Task input:
################
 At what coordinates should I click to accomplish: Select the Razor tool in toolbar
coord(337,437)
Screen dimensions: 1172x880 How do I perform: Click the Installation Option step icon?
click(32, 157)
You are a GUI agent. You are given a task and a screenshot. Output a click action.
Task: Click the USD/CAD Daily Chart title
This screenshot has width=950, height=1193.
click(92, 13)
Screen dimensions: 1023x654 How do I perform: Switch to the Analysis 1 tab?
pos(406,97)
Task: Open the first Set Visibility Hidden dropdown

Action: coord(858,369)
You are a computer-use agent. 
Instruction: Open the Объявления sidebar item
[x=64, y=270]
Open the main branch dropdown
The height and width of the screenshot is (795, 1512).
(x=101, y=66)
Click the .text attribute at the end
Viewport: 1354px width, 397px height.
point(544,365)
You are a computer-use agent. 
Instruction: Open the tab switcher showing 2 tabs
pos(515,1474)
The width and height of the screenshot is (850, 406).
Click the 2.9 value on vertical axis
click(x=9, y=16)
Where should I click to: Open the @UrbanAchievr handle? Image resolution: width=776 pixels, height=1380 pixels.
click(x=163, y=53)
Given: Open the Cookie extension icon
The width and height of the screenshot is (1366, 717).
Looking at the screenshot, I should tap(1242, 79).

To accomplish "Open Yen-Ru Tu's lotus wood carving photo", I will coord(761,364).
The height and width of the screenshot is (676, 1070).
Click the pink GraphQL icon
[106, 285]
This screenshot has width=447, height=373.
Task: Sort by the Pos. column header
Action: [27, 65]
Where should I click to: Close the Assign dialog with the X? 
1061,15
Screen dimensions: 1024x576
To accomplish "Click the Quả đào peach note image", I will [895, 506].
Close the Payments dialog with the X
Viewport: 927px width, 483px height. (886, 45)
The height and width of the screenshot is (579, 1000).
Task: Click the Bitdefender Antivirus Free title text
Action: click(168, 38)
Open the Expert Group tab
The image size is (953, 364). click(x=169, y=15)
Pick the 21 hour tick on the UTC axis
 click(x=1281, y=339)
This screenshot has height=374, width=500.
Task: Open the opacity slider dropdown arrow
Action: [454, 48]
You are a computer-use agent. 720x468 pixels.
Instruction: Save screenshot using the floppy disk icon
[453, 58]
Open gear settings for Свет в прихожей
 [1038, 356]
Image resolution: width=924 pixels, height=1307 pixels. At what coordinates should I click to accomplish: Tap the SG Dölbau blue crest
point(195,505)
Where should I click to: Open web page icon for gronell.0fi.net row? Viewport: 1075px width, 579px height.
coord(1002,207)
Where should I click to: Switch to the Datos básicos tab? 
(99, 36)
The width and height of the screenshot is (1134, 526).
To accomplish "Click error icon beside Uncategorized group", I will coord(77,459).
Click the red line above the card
################
Exercise instructions: Looking at the listing above, count each line that contains the word "will" and write the number with nothing else.

Answer to this problem: 3